Biotech price action at all capitalization levels has deteriorated in recent weeks, with the two major sector funds giving up the majority of their 2018 gains. This downturn could be significant, marking the end of the intermediate uptrend that started in early 2016. However, that's just speculation at this point because those instruments will need to trade at even lower levels to confirm recent warning signals.

The iShares Nasdaq Biotechnology Index Fund (IBB) and the SPDR S&P Biotech ETF (XBI) carve different price patterns due to their unique holdings and construction. The market-cap weighted Nasdaq fund is dependent upon its biggest components, with Amgen Inc. (AMGN), Gilead Sciences, Inc. (GILD), Biogen Inc. (BGEN) and Celgene Corporation (CELG) comprising more than 32% of portfolio weighting. In contrast, the top 10 holdings in the equal-weighted S&P fund comprise less than 16% of the 125 total holdings, favoring smaller-cap rallies and declines.
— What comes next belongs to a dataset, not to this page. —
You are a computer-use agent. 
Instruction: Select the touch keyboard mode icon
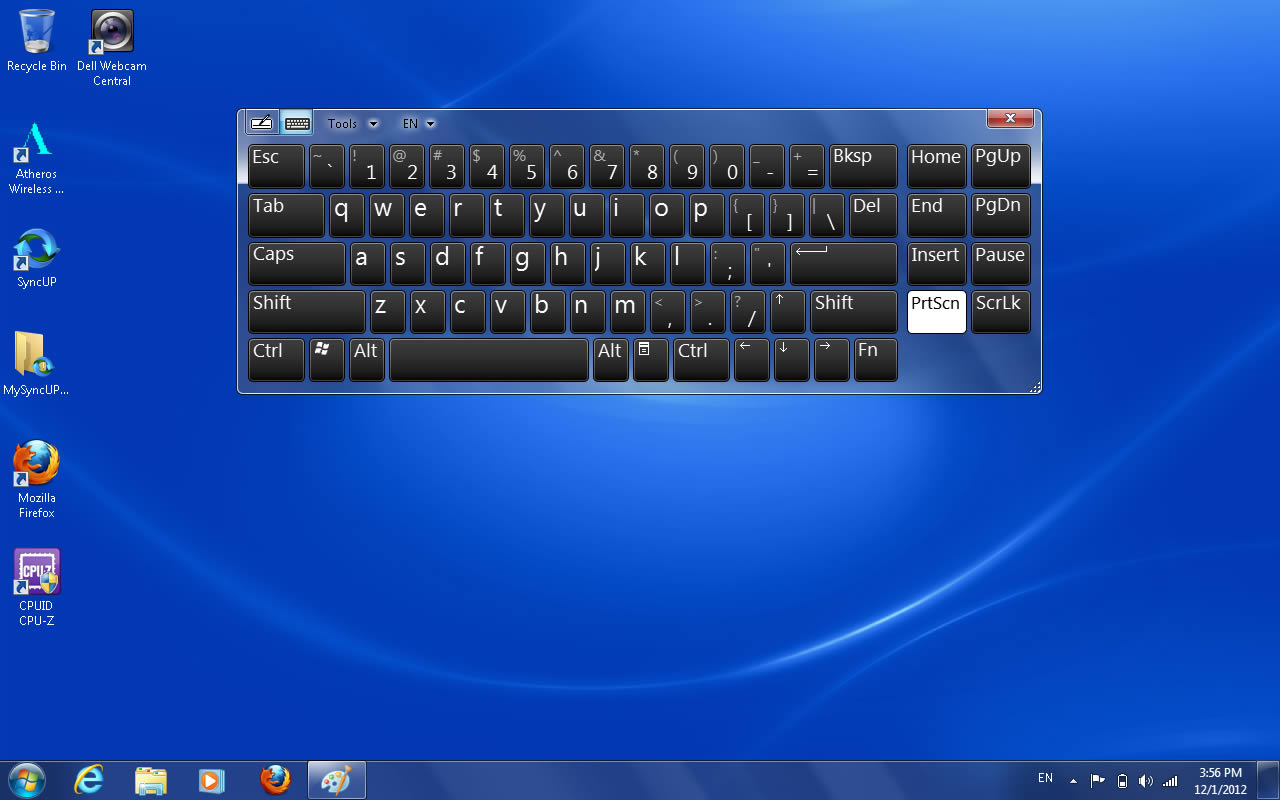[x=297, y=123]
Alarm bells sound when both sector funds sell off in lockstep because this bearish action often warns that macro forces are at work rather than industry developments. Biotech investors now face that scenario, driven by a broad fourth quarter retreat that may not have hit bottom yet. Fortunately, price charts on these instruments have drawn easily observed levels that should decide the group's fate in the coming months.

 

The SPDR S&P Biotech ETF cleared resistance at the 2008 high in the mid-$20s in 2012 and entered a strong uptrend that topped out at $91.10 in July 2015. It lost more than 50% of its value into the February 2016 low at $44.16 and turned higher, easing into a rising channel that reached the prior high in January 2018. A May breakout stalled at $100 in June, generating a triple top pattern that broke to the downside on Oct. 4.
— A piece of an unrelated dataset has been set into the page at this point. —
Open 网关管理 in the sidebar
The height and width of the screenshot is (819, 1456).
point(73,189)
The decline failed the three-year breakout and violated support at the 200-day EMA for the first time since October 2016. It also broke the rising channel in place since September 2016, setting off a wave of sell signals. The fund bounced near support at the April low last week and could now fill out a longer-term topping pattern that eventually yields much lower prices. The mid-$70s could mark a key inflection point if selling pressure continues, with the 200-week EMA defining the interface between bull and bear markets.

 

The iShares Nasdaq Biotechnology Index Fund cleared 2007 resistance near $30 in 2010 and entered a powerful advance that posted an all-time high at $133.58 in July 2015. It then sold off in a volatile decline, finding support near $80 in February 2016. The fund gyrated just above that level for the next 10 months, finally escaping gravity in November. Price action since that time has carved a rising channel that stalled at the .786 Fibonacci sell-off retracement level in August 2018.
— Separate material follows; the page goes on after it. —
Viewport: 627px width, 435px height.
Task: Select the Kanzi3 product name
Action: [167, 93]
The fund carved a small double top and broke down two weeks ago, testing the 200-day EMA for the first time since June, while accumulation has dropped to a seven-month low. Continued downside to $107 would bring channel support into play, with a breakdown signaling the end of the uptrend that started in 2016.  Of course, the fund could bounce at that support level, but two factors raise the odds for a bearish outcome. First, the .786 harmonic retracement level has a nasty reputation as a rally killer, and second, the equal-weighted fund has already broken its rising channel.

The Bottom Line

Warning signals are ringing in the biotech sector, with aggressive selling pressure and failed breakouts raising the odds that the uptrend in place since 2016 is coming to an end.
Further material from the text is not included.